Testo o nó impulsionando meu corpo ainda no topo do edifício, parece resistente o suficiente para suportar meu peso. Eu deveria estar abaixo dos sessenta, droga. 

— Só desça. — repreendo a mim mesma, tensionando a corda até que meus pés estejam firmes contra a parede de tijolos e, conforme me distancio do topo, posso jurar que estou escutando os passos da mulher que nos perseguiu. 

— Foco, idiota. — murmuro um resmungo, soltando um pouco da corda quando agarro outro pedaço. 

Horas atrás, um sinalizador cortou o céu com um rastro vermelho vivo seguido de um som muito conhecido na colônia. Era um indicador de emergência, o último sinal que temos disponível para chamar o resgate, como se houvesse resgate…

Não me sentia aliviada ou esperançosa, de toda forma. As possibilidades de alguém de fora ter mexido nas coisas de Chan, justo a pessoa que cuidava da comunicação do grupo, eram nem um pouco baixas. Sei que o equipamento na mochila dele emitia um ruído quase imperceptível quando acionado o pedido de socorro por ondas de rádio, mas tudo pode ser ouvido num silêncio momentâneo. 

Quando alcanço o telhado, estou pensando em Yeonjun sozinho nessa cidade, isso se ele ainda estiver vivo.

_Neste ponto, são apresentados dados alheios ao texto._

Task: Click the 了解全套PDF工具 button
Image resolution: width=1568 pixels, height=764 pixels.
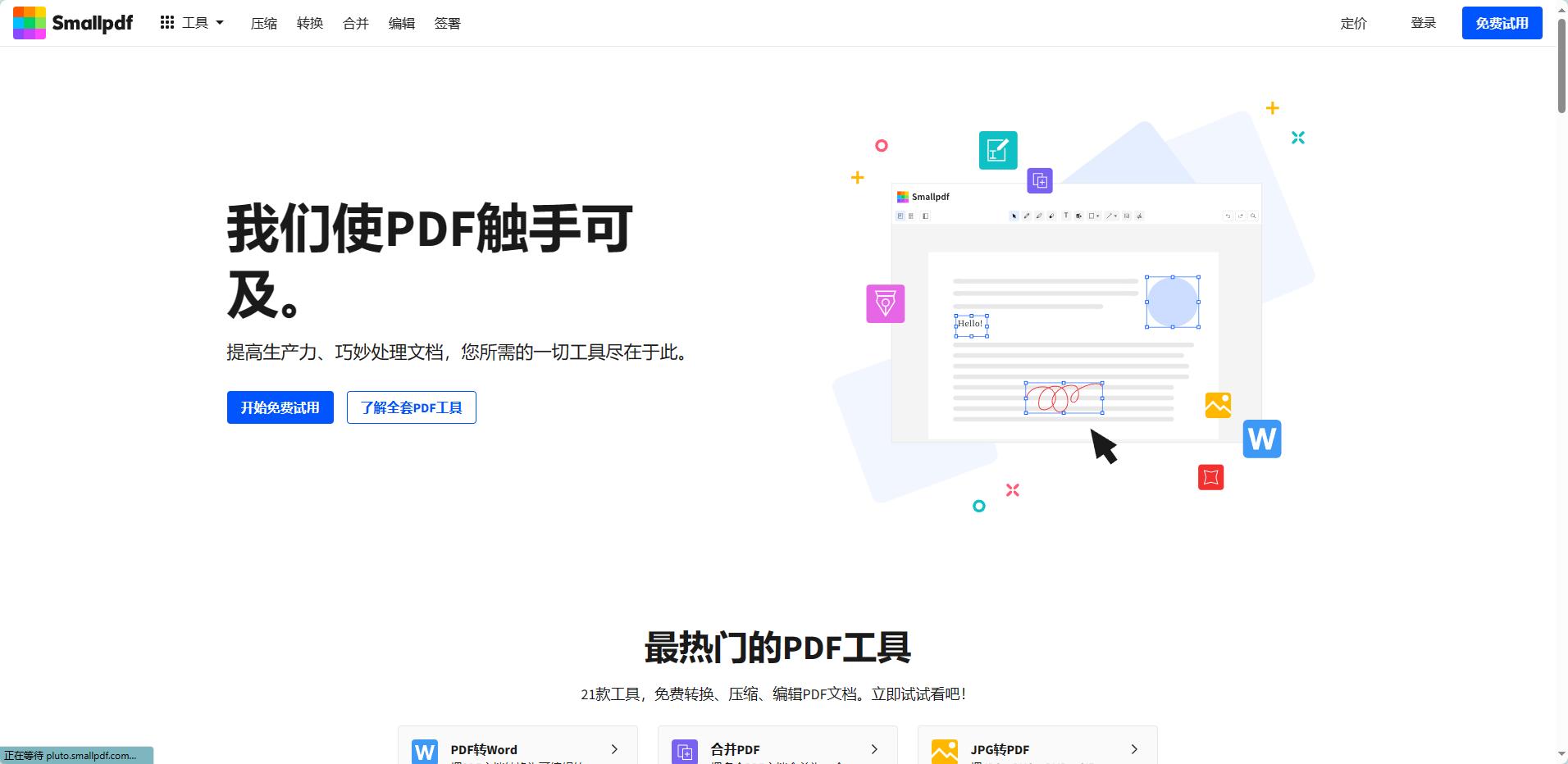Action: click(x=411, y=407)
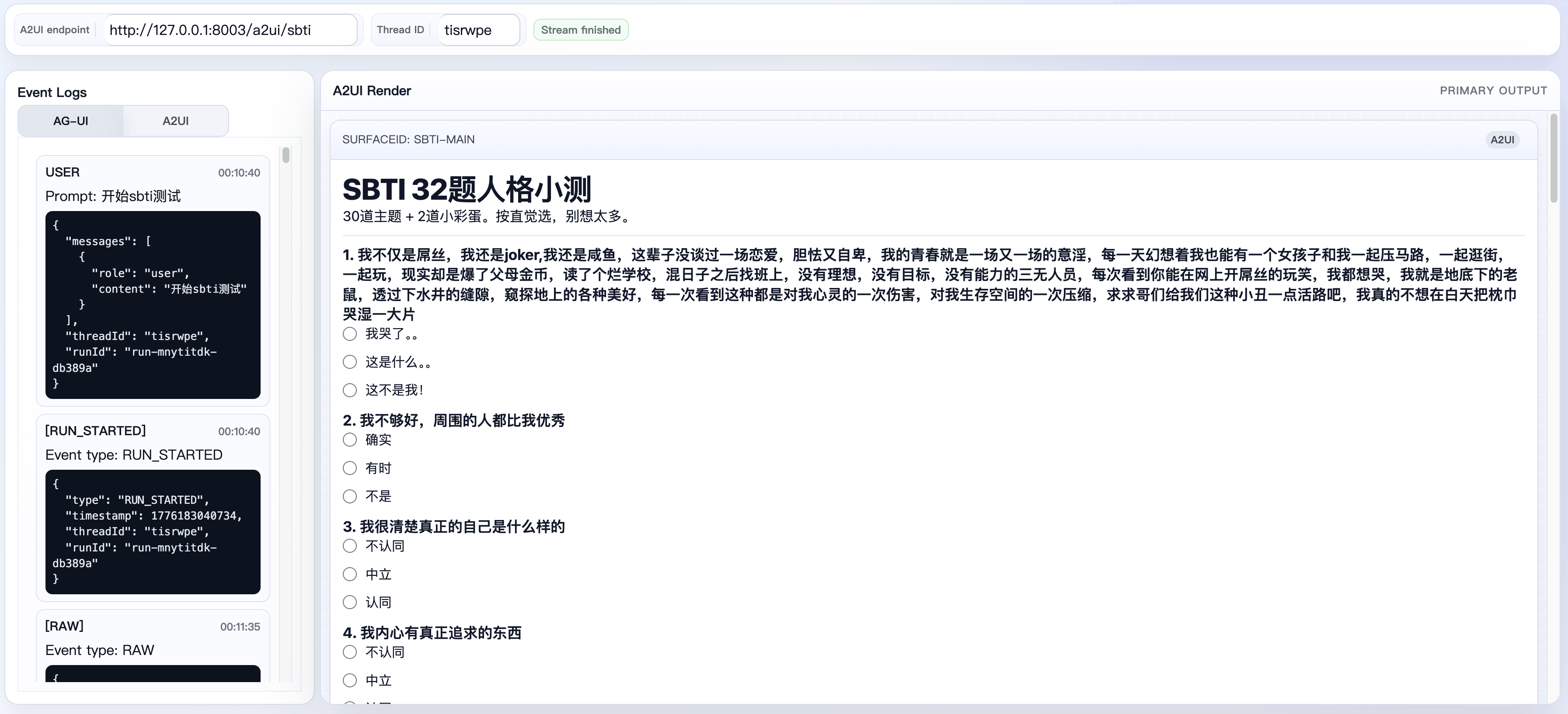Select 不认同 for question 4
The width and height of the screenshot is (1568, 714).
click(x=349, y=652)
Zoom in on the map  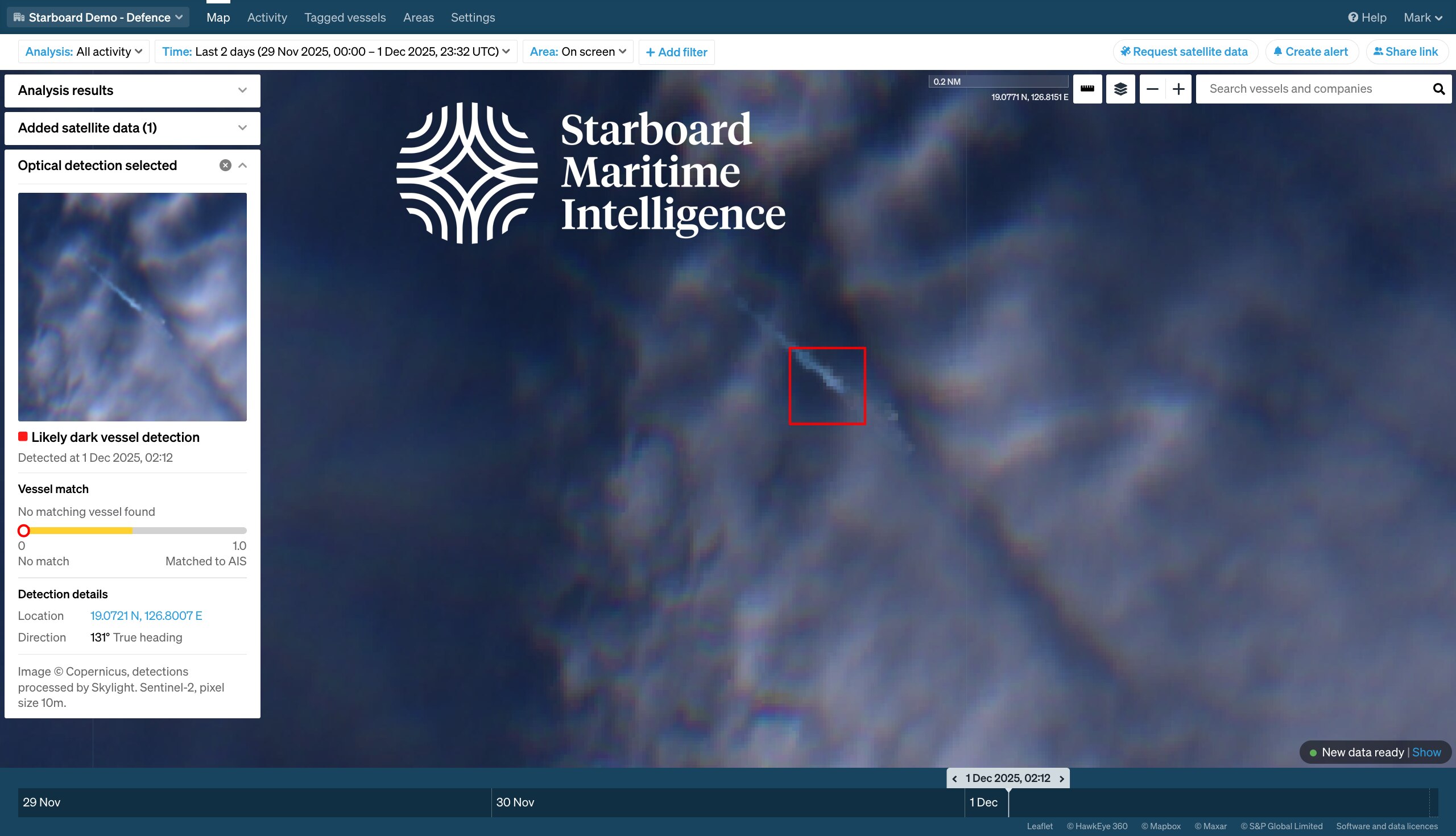[1179, 89]
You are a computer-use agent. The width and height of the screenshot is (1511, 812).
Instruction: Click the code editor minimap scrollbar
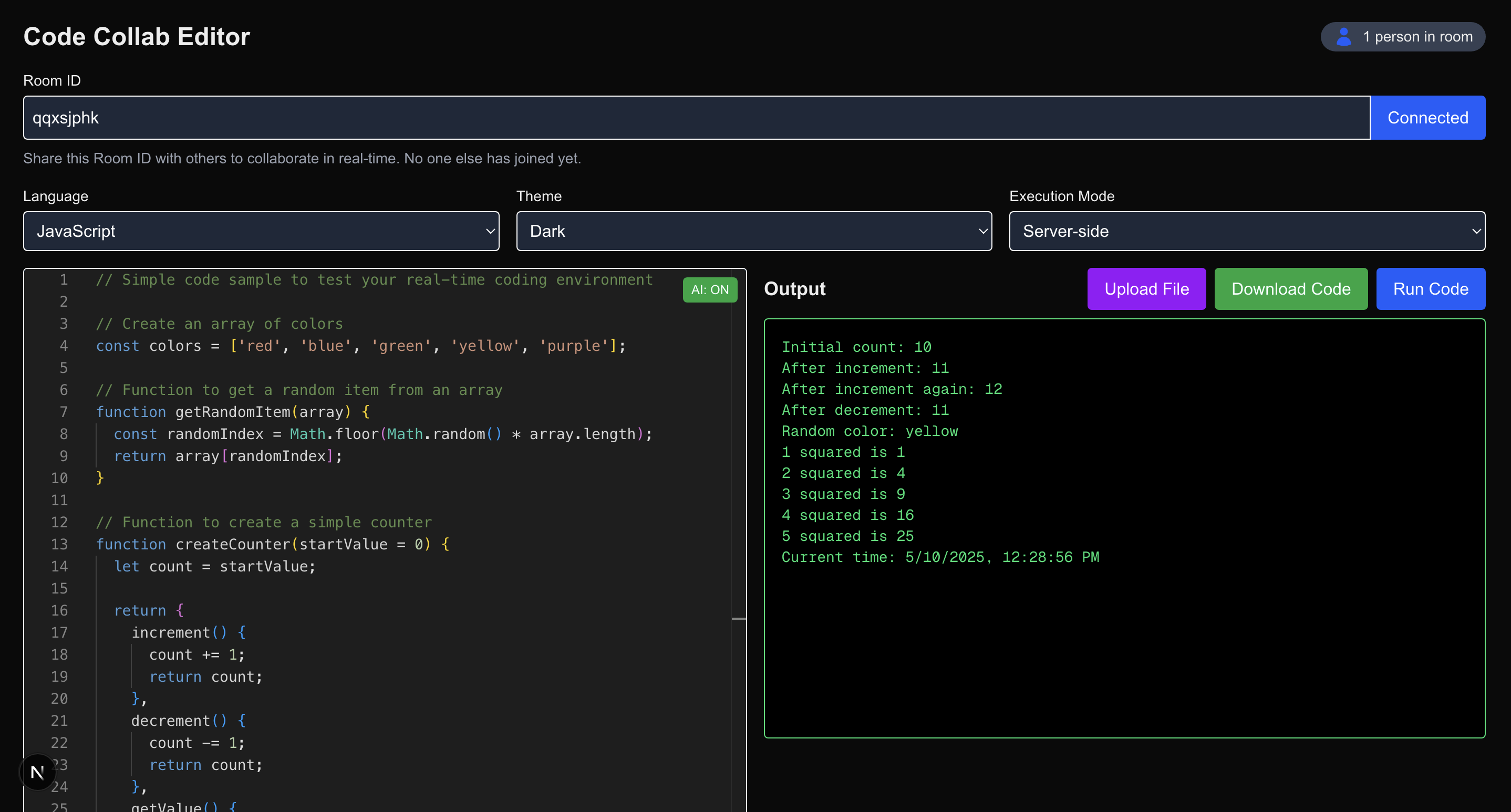[739, 618]
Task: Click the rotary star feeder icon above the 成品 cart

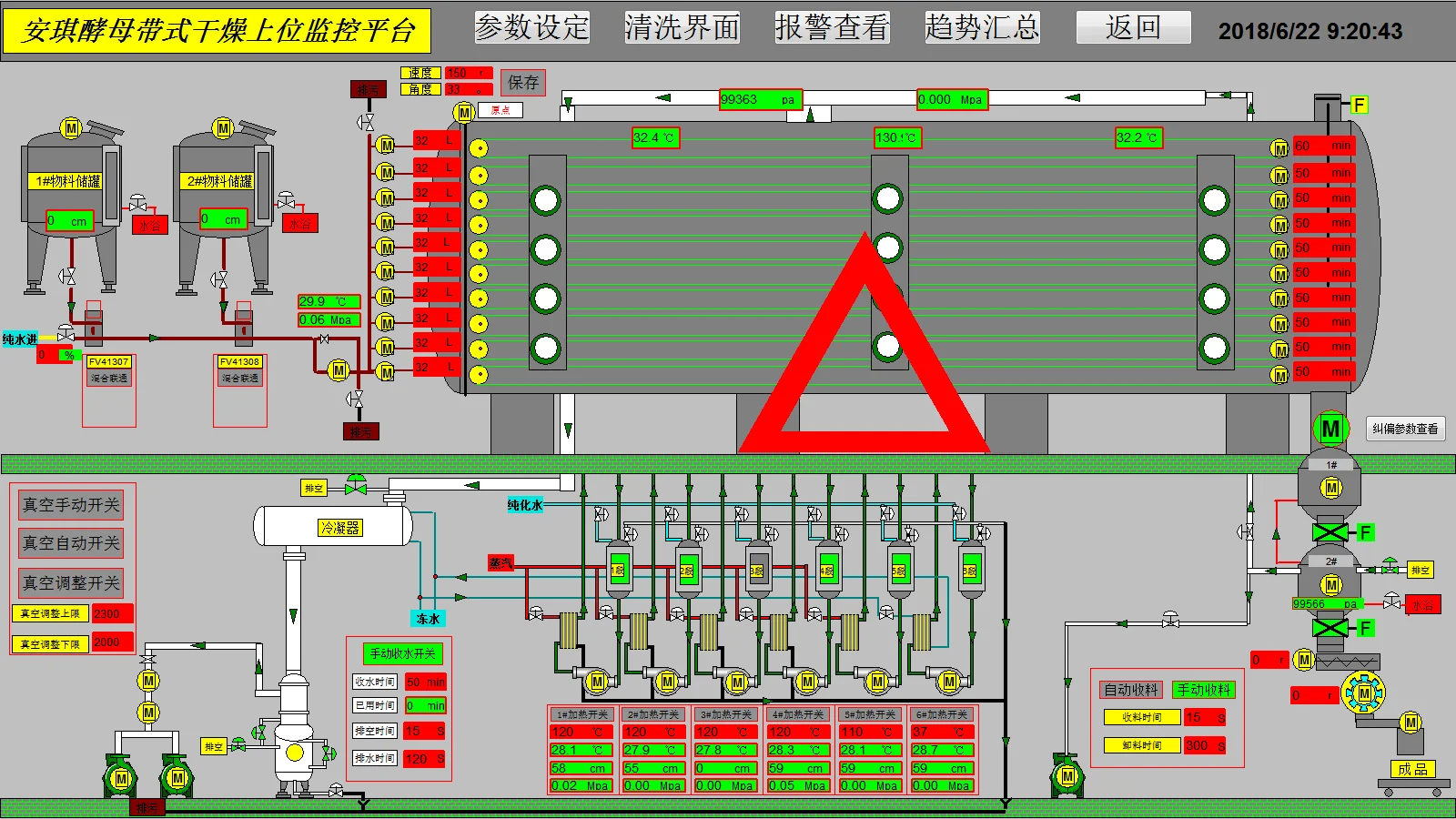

Diferente dos outros patrulheiros, o garoto atua mais conhecendo o terreno e identificando ameaças que lidando com problemas, sejam eles uma noite de tempestade em campo aberto ou um inimigo à espreita. Está ficando frio, então espero que ele esteja aquecido. E vivo. 

— Bem, não foi tão ruim. — esfrego as mãos nas calças para aliviar a tensão, uma mania que acabei pegando de outra pessoa, e observo o azul denso se estirando pelo céu como se aquela tarde não fosse acabar. Ela ia, e em breve. 

“Gaze e esparadrapo, gaze e esparadrapo, gaze e esparadrapo…”. Repito até encontrar a maçaneta da porta trancada, provavelmente a razão da contaminação não ter chegado aqui em cima. Suspiro, deixando minha franja cair quando tiro os grampos que a prendem. Faz um longo tempo desde que precisei destrancar uma porta assim, mas não dá para perder uma técnica que já foi constantemente praticada. 

Ferrolho, cilindro, pinos. Uma sequência quase tediosa a essa altura, mas estou grata por não ter esquecido. Faço tensão nos mecanismos até a porta estalar com o clique de abertura e empurro com cuidado, espiando pela fresta antes de escancarar o que pode ser a última passagem que vou ver na vida. Muita gente já morreu assim, chutando portas com a morte dentro. Eu não quero mais criaturas ensandecidas correndo atrás de mim.